Helden sehen anders aus, Schurken auch. Jeder Drehbuchautor, der sich für einen Politthriller eine Figur wie Christian Wulff ausgedacht hätte, wäre abgeblitzt: zu blass, zu bieder. "Oft vergisst man ihn schon, während man ihm zusieht", spottete Kritiker Hans Zippert über Wulffs TV-Präsenz.

Selbst sein Rücktritt als Bundespräsident am 17. Februar 2012 war unspektakulär. Gerüchte über anrüchige Geschäfte mit Freunden und eine umstrittene Aussage vor dem Parlament - das ist normalerweise Stoff für Juristen, nicht fürs Fernsehen.

"Die Wulff-Posse ist einer guten Komödie unwürdig", sagte denn auch "Kir Royal"-Regisseur Helmut Dietl. "So was kann man nur im Bauerntheater aufführen." Produzent Nico Hofmann und Sat.1 sind deshalb einen anderen Weg gegangen.

Sie haben den Stoff nicht wie bei der Guttenberg-Satire "Der Minister" als grelle Parodie aufbereitet, sondern als ein ernsthaftes Dokudrama über Wulffs letzte 68 Tage im Amt. Ein Genre, das man sonst eher bei den Öffentlich-Rechtlichen zu sehen bekommt. Die aber wollten den Film nicht. War ihnen der Stoff zu heiß?
Christian Wulff steht wegen des Verdachts der Vorteilsnahme vor Gericht, sein früher Berater Olaf Glaeseker ist der Korruption angeklagt. Weder Glaeseker, der übrigens das live im TV übertragene Treffen von Lena und Wulff am Flughafen von Hannover nach ihrem ESC-Sieg arrangiert hatte, noch der Politiker haben an dem Film mitgewirkt. Beide kämpfen um ihren Ruf. Und beide könnten juristisch gegen den Film vorgehen, falls er gravierende Fehler enthielte.

Wie ernst die Verantwortlichen diese Gefahr nehmen, erhellt eine Episode am Rande der Pressekonferenz in Hamburg. Erst erklärte Produzent Hofmann den versammelten Journalisten, er habe keinerlei Angst vor etwaigen rechtlichen Auseinandersetzungen. Später aber, im Kreis seiner Mitarbeiter, hörte man ihn fragen: "Habt ihr die Sache mit Dieckmann gecheckt?"

※

Was zu tun ist ->
1. Kopiere sämtliche Einträge unterhalb dieser Aufgabe Zeile für Zeile unverändert, lass dabei aber die Bilder weg.
2. Greif den Text über das Wulff-Dokudrama oben an seinem Ende auf und schreib ihn weiter.

※

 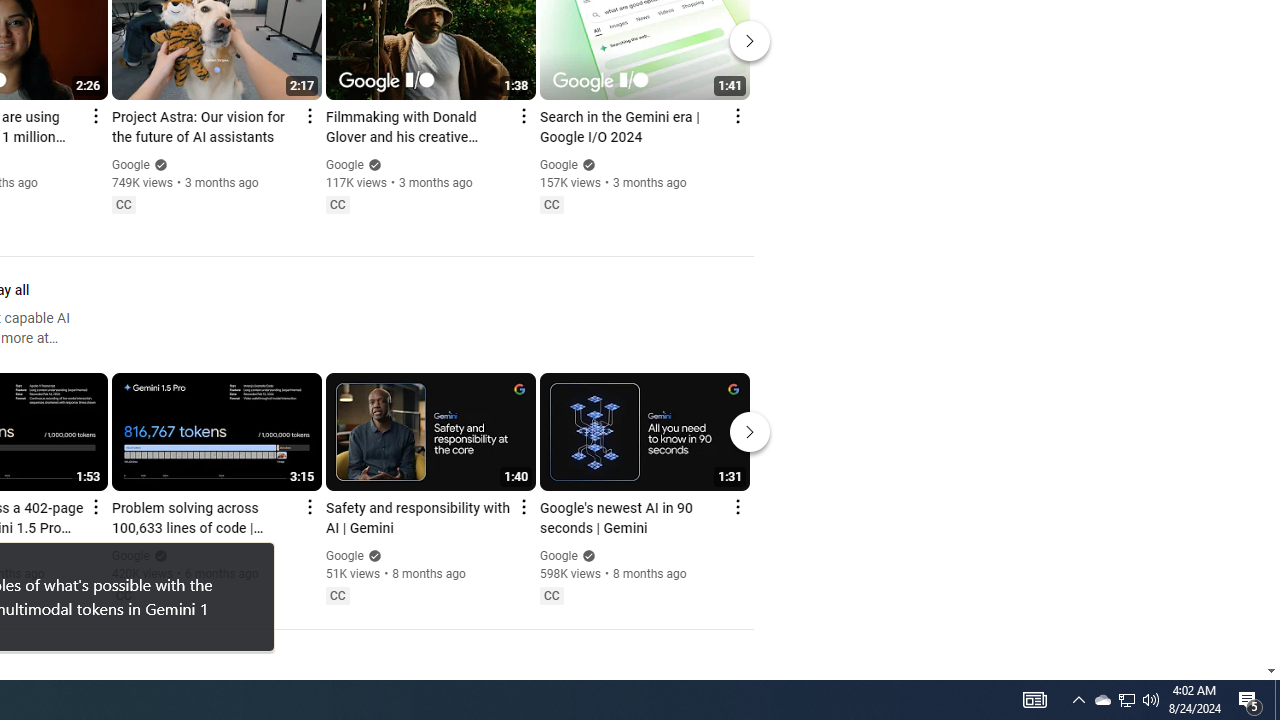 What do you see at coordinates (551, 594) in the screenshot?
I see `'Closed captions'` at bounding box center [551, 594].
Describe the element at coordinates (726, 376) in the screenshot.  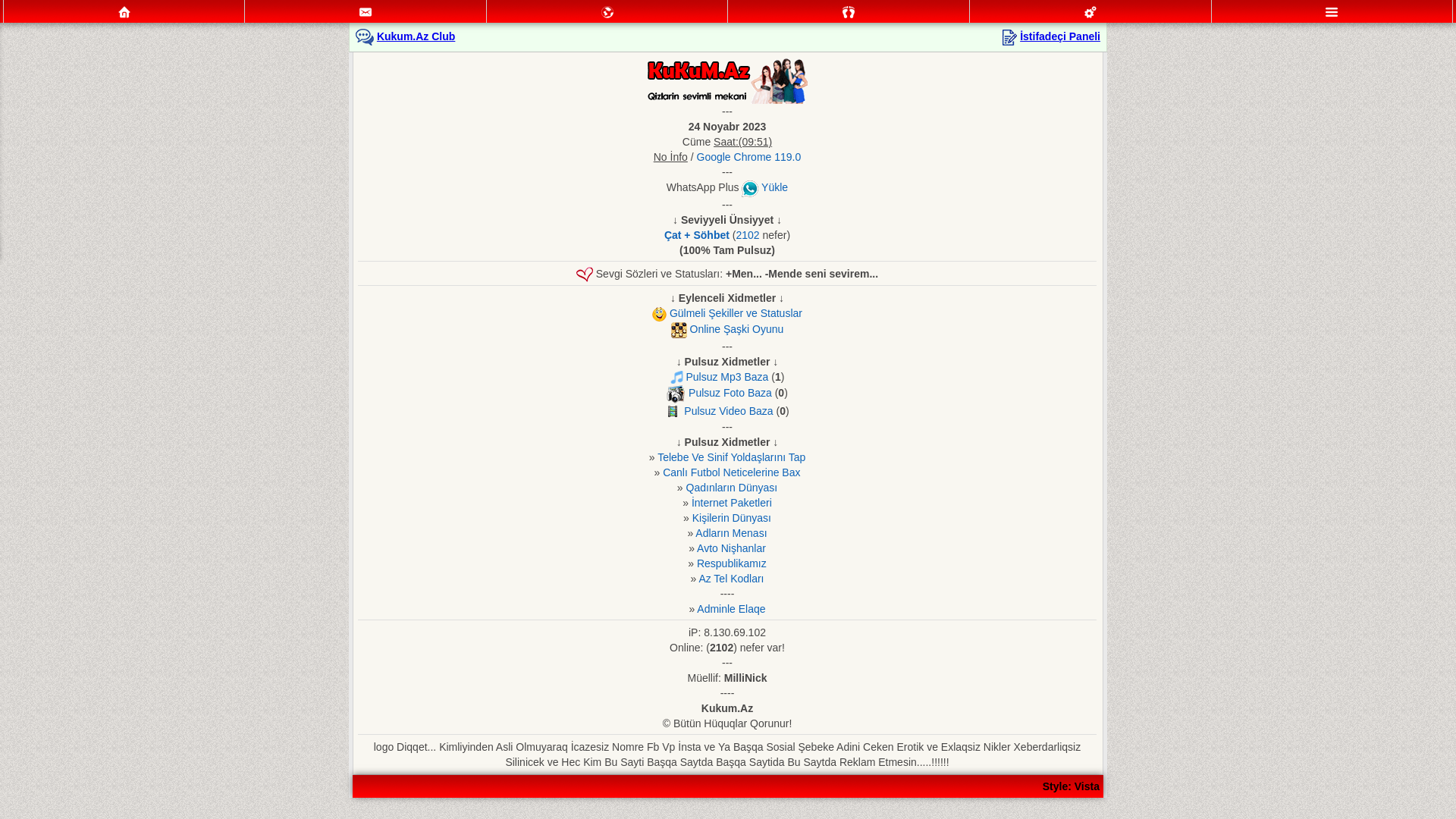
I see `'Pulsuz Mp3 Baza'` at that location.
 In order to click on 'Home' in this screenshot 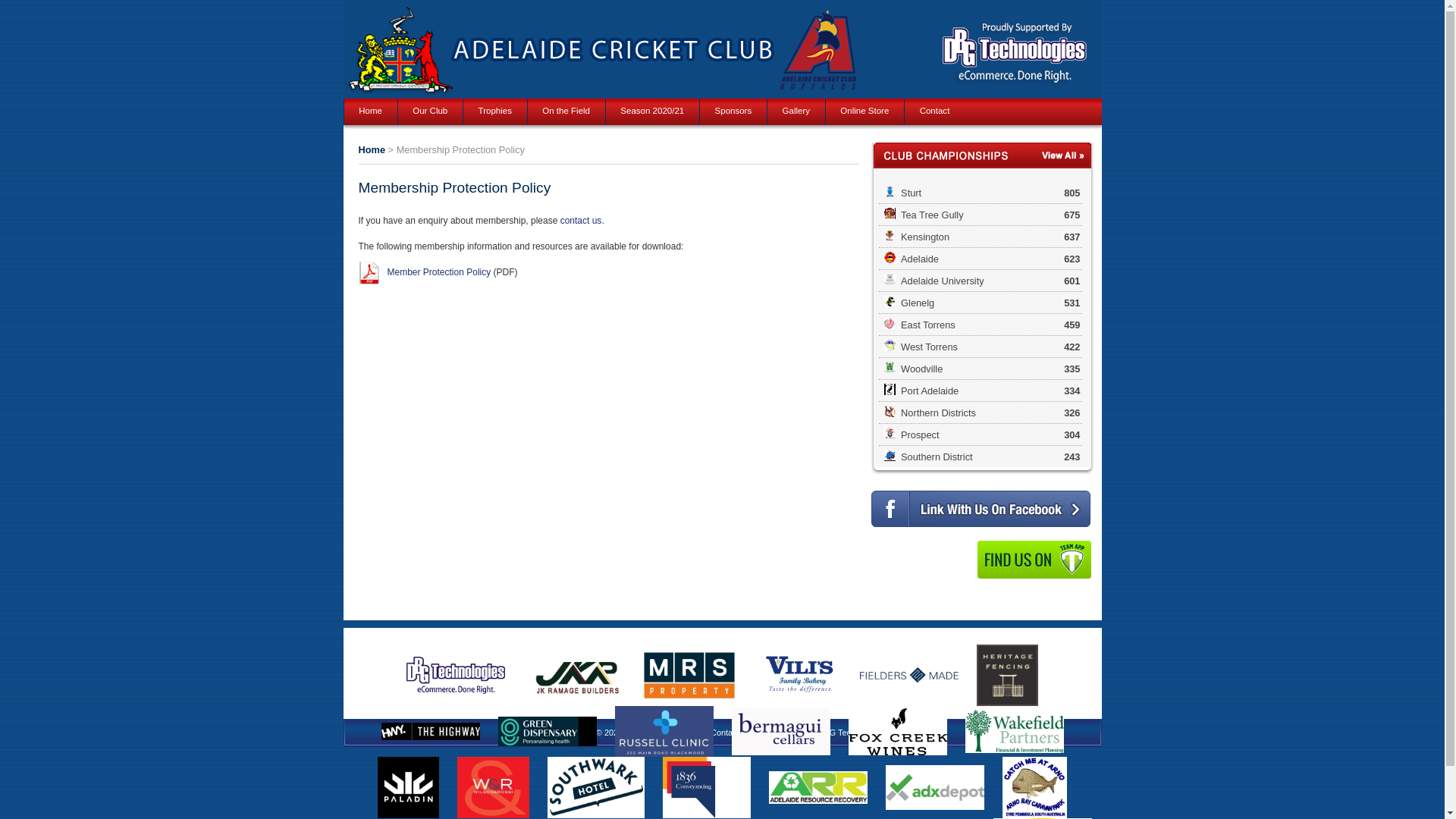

※

Lösungen der Aufgaben ->
1.
  What do you see at coordinates (551, 594) in the screenshot?
I see `'Closed captions'` at bounding box center [551, 594].
Describe the element at coordinates (726, 376) in the screenshot.  
I see `'Pulsuz Mp3 Baza'` at that location.
 In order to click on 'Home' in this screenshot 

2.
Gemeint ist das berüchtigte Telefonat vom 12. Dezember 2011, bei dem Christian Wulf dem "Bild"-Chefredakteur auf die Mailbox sprach und ihm für den Fall weiterer Recherchen Krieg androhte. Der Vorfall ist in dem Buch "Affäre Wulff" der beiden "Bild"-Reporter Martin Heidemanns und Nikolaus Harbusch dokumentiert, die, von Schauspielern verkörpert, auch im Film auftauchen.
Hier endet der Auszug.